Between the line containing "Viewport: 1150px width, 967px height." and the line containing "Viewport: 2107px width, 927px height." lies a run of lines; give that run again exactly, with both of those lines, and nothing else from the entries below.
^^^^^^^^
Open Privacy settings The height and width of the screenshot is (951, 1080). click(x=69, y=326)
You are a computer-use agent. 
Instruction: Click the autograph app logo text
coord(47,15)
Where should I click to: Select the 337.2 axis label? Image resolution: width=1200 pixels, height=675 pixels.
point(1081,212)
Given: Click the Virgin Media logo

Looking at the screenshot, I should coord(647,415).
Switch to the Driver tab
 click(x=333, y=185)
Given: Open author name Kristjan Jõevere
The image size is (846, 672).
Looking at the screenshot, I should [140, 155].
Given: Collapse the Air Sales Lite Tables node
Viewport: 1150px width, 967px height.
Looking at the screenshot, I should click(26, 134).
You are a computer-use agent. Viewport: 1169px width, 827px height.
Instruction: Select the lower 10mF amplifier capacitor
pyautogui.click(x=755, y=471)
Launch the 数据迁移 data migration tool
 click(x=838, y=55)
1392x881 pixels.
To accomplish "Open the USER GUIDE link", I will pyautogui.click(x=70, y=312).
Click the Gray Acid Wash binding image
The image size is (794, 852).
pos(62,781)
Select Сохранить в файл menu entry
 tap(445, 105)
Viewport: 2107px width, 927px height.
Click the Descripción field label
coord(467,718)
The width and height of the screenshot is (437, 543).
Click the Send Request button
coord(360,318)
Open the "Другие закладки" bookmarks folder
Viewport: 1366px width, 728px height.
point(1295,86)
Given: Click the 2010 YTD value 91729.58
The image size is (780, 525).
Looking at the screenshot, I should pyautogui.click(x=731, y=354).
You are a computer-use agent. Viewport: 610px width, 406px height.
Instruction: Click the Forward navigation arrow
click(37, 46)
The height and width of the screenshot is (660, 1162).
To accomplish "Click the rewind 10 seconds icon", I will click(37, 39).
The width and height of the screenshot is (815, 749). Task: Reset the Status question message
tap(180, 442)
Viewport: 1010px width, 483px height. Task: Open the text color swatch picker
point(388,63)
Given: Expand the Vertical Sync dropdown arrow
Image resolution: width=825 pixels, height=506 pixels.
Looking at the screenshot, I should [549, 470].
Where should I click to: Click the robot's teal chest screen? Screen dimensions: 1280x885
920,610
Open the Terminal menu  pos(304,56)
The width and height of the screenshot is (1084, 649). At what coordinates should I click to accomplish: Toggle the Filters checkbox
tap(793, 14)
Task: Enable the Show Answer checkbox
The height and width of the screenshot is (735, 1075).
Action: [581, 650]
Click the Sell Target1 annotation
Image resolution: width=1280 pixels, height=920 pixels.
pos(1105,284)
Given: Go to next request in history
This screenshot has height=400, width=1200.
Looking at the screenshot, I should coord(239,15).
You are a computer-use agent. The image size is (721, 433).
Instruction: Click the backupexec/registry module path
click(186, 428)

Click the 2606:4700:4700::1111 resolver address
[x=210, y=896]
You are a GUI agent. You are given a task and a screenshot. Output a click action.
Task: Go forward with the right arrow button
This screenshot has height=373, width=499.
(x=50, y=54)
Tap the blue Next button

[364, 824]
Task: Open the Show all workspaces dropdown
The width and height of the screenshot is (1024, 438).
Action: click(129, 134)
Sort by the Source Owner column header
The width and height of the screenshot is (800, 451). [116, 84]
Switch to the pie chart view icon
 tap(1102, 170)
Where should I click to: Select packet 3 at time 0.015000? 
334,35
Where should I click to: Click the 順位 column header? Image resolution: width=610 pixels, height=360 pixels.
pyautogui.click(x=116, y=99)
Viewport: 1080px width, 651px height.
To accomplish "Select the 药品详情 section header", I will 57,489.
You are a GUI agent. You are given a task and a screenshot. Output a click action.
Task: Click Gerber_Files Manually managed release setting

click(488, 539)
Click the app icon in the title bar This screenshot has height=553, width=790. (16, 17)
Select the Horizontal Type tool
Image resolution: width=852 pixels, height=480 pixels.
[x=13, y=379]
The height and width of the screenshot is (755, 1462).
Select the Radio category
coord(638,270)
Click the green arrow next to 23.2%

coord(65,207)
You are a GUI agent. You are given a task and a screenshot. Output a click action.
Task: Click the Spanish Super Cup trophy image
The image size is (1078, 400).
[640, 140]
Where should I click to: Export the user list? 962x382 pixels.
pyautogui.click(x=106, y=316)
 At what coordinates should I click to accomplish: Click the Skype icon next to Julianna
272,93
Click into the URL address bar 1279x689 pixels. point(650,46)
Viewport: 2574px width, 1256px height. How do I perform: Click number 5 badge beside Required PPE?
^^^^^^^^
Solution to the problem -
Viewport: 1150px width, 967px height.
Looking at the screenshot, I should click(26, 134).
You are a computer-use agent. Viewport: 1169px width, 827px height.
Instruction: Select the lower 10mF amplifier capacitor
pyautogui.click(x=755, y=471)
Launch the 数据迁移 data migration tool
 click(x=838, y=55)
1392x881 pixels.
To accomplish "Open the USER GUIDE link", I will pyautogui.click(x=70, y=312).
Click the Gray Acid Wash binding image
The image size is (794, 852).
pos(62,781)
Select Сохранить в файл menu entry
 tap(445, 105)
Viewport: 2107px width, 927px height.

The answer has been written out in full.